The combined RUSLE/SDR approach integrated with GIS and geostatistics to estimate annual sediment flux rates in the semi-arid catchment, Turkey


Saygin S. D. , Ozcan A. U. , BAŞARAN M. , Timur O. B. , Dolarslan M., Yilman F. E. , ...Daha Fazla

ENVIRONMENTAL EARTH SCIENCES, cilt.71, ss.1605-1618, 2014 (SCI İndekslerine Giren Dergi) identifier identifier

  • Cilt numarası: 71 Konu: 4
  • Basım Tarihi: 2014
  • Doi Numarası: 10.1007/s12665-013-2565-y
  • Dergi Adı: ENVIRONMENTAL EARTH SCIENCES
  • Sayfa Sayıları: ss.1605-1618

Özet

Quantitative evaluation of the spatial distribution of the erosion risk in any watershed or ecosystem is one of the most important tools for environmentalists, conservationists and engineers to plan natural resource management for the sustainable environment in a long term.

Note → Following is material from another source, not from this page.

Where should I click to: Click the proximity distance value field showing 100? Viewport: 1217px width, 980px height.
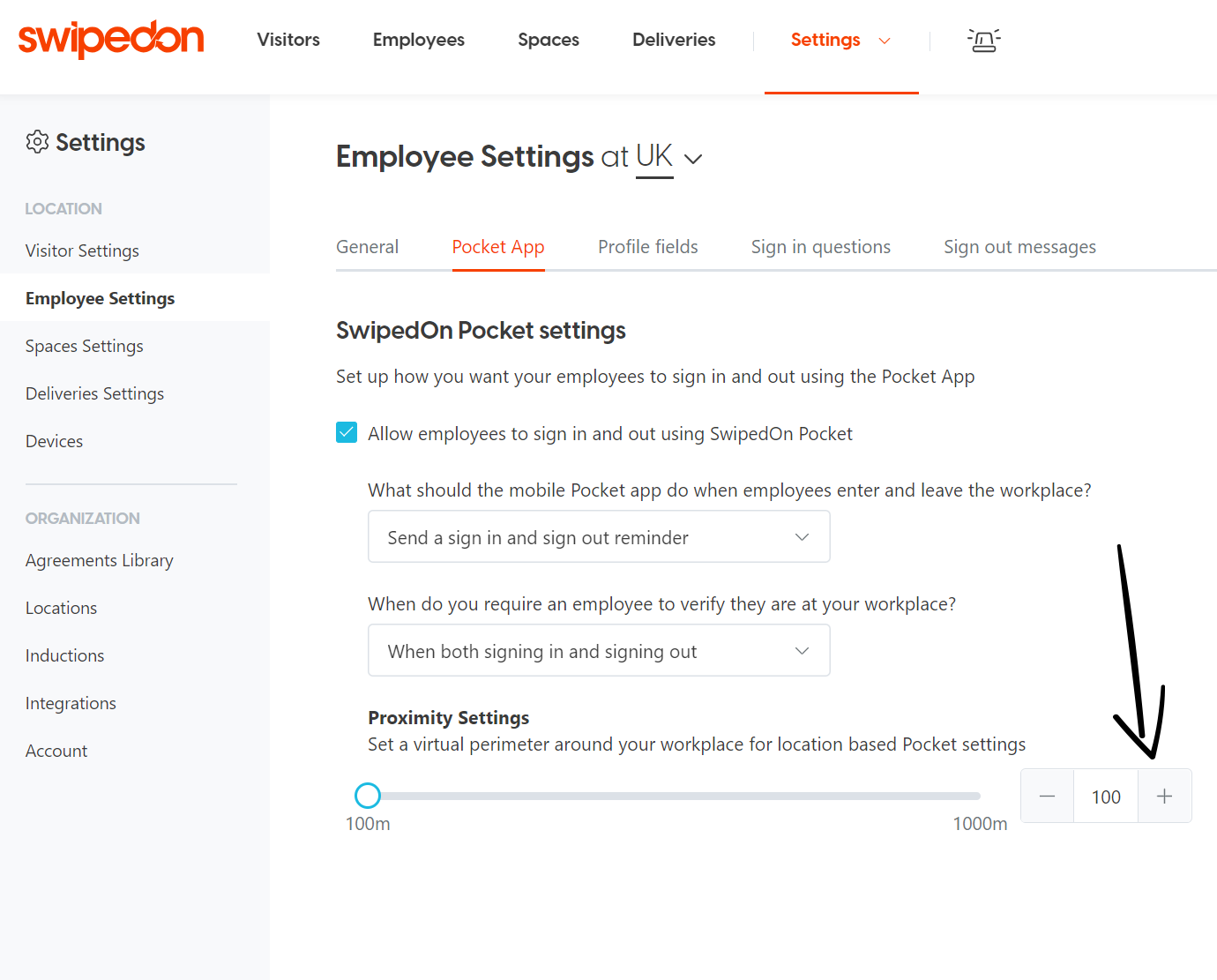pyautogui.click(x=1105, y=796)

This study was performed in the semi-arid catchment of the Saraykoy II Irrigation Dam, Cankiri, located in the transition zone between the Central Anatolia Steppe and the Black Sea Forests of Turkey. The total area of the catchment is 262.31 ha. The principal objectives were to quantify both potential and actual soil erosion risks by the Revised Universal Soil Loss Equation (RUSLE) and to estimate the amount of sediments to be delivered from the hillslope of the catchment to the reservoir of the dam using the sediment delivery ratio (SDR) in combination with the RUSLE model. All factor and sub-factor calculations required for solving the RUSLE model and SDR in the catchment were made spatially using DEM, GIS and Geostatistics. As the main catchment was divided into twenty-five sub-catchments, the predicted actual soil loss (by the model) was 146,657.52 m(3) year(-1) and the weighted average of SDR estimated by areal distribution (%) of the sub-watersheds was 0.344 for whole catchment, resulted in 50,450.19 m(3) year(-1) sediment arriving to the reservoir. Since the Dam has a total storage capacity of 509 x 10(3) m(3), the life expectancy of the Dam is estimated as 10.09 year. This estimation indicated that the dam has a relatively short economic life and there is a need for water-catchment management and soil conservation measures to reduce erosion.